2018 Federal Tax Changes Related to Business Aviation

The Tax Cuts and Jobs Act of 2017 (“TCJA”) contains several significant changes that impact business aviation. Some of the changes are merely clarifications that the aviation industry has sought for years, while the other changes have many people speculating that the modifications will stimulate the sales of both new and pre-owned aircraft for the next several years.

First, a new subsection to the internal revenue code has been added which clarifies that owner flights on aircraft managed by management companies are not subject to Federal Excise Tax (FET), but are subject to the non-commercial fuel tax. This has been a controversial issue since before I started in aviation twenty years ago, and it is a welcome change. For years, attorneys in the industry have been forced to consider this unsettled issue when drafting contracts and advising aircraft owners as to possible liabilities when placing an aircraft with a management company (including a fractional program) or when advising aircraft management companies on collecting and remitting FET on managed aircraft. In order to avoid FET on fees paid to management companies for their services, the payments need to be made by the owner or lessee and cover aircraft management services. No longer is there a question as to whether the management service fees are subject to FET. All aircraft management services contracts should be reviewed and revised, if necessary, in light of this new subsection.

Next, for those in the market for an aircraft, bonus depreciation has been significantly expanded. First, the bonus has increased from 50% to 100%. The TCJA allows the taxpayer to immediately write off the entire cost of the aircraft acquired and placed into service after September 27, 2017 and before January 1, 2023. For tax years after 2022, there is a gradual phase out of bonus depreciation by 20% each year for five years. The second important change with bonus depreciation is that, under the TCJA, it applies to both new and pre-owned aircraft as long as the aircraft is used for business purposes for more than half of the time. Therefore, it is important to note that for the next five years, aircraft that are used more than half the time for business purposes qualify for 100% deductions in the cost of ownership for both new and preowned aircraft. Many have speculated that this change will dramatically stimulate both new and particularly pre-owned aircraft sales starting in 2018 and onward for the next five years.

The changes to bonus depreciation are welcome since one of the negative impacts of the TCJA on business aviation is the loss of like-kind exchanges. Under the TCJA, taxpayers will no longer be allowed to defer taxable gain on the sale of aircraft through the use of a like-kind exchange. Starting in 2018, the taxable gain on the sale will be subject to immediate recapture for tax purposes. However, if an aircraft, new or pre-owned, is purchased in the same year as the sale, and the taxpayer is able to take advantage of bonus depreciation, then the taxpayer may be able to reduce or eliminate the overall tax impact of the aircraft sale. The elimination of like-kind exchanges became effective on January 1, 2018 and is a permanent repeal.

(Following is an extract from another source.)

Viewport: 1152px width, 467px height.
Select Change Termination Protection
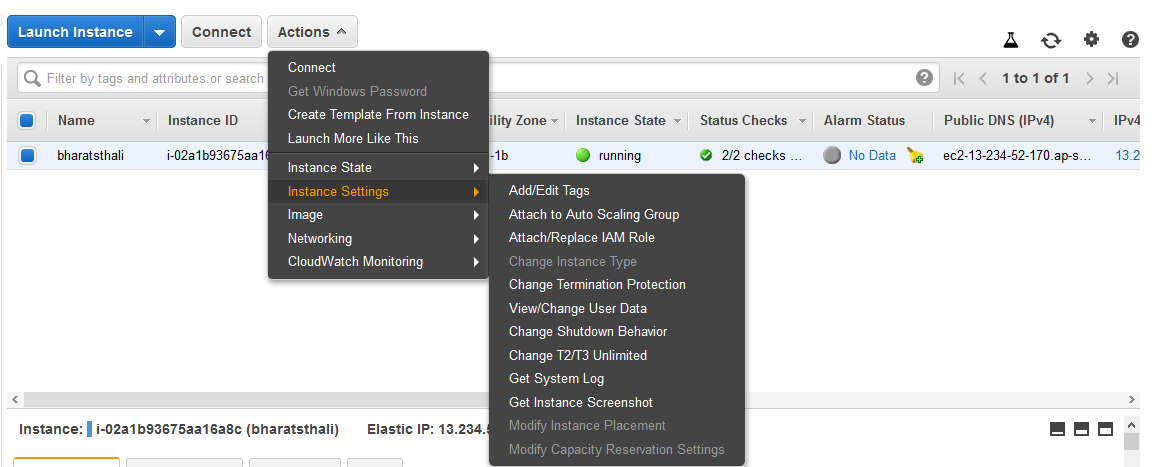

Based on the changes made by the TCJA, aircraft owners may be able to take advantage of 100% depreciation starting in 2018. If the aircraft owner can’t use bonus depreciation when purchasing the new aircraft, consideration should be given to leasing an aircraft so the financing institution can take advantage of the depreciation and pass along lower lease rates to the aircraft lessee. Furthermore, when the aircraft owner or lessee hires a management company to manage its aircraft, they can have peace of mind that FET is no longer an unknown liability when paying management service fees.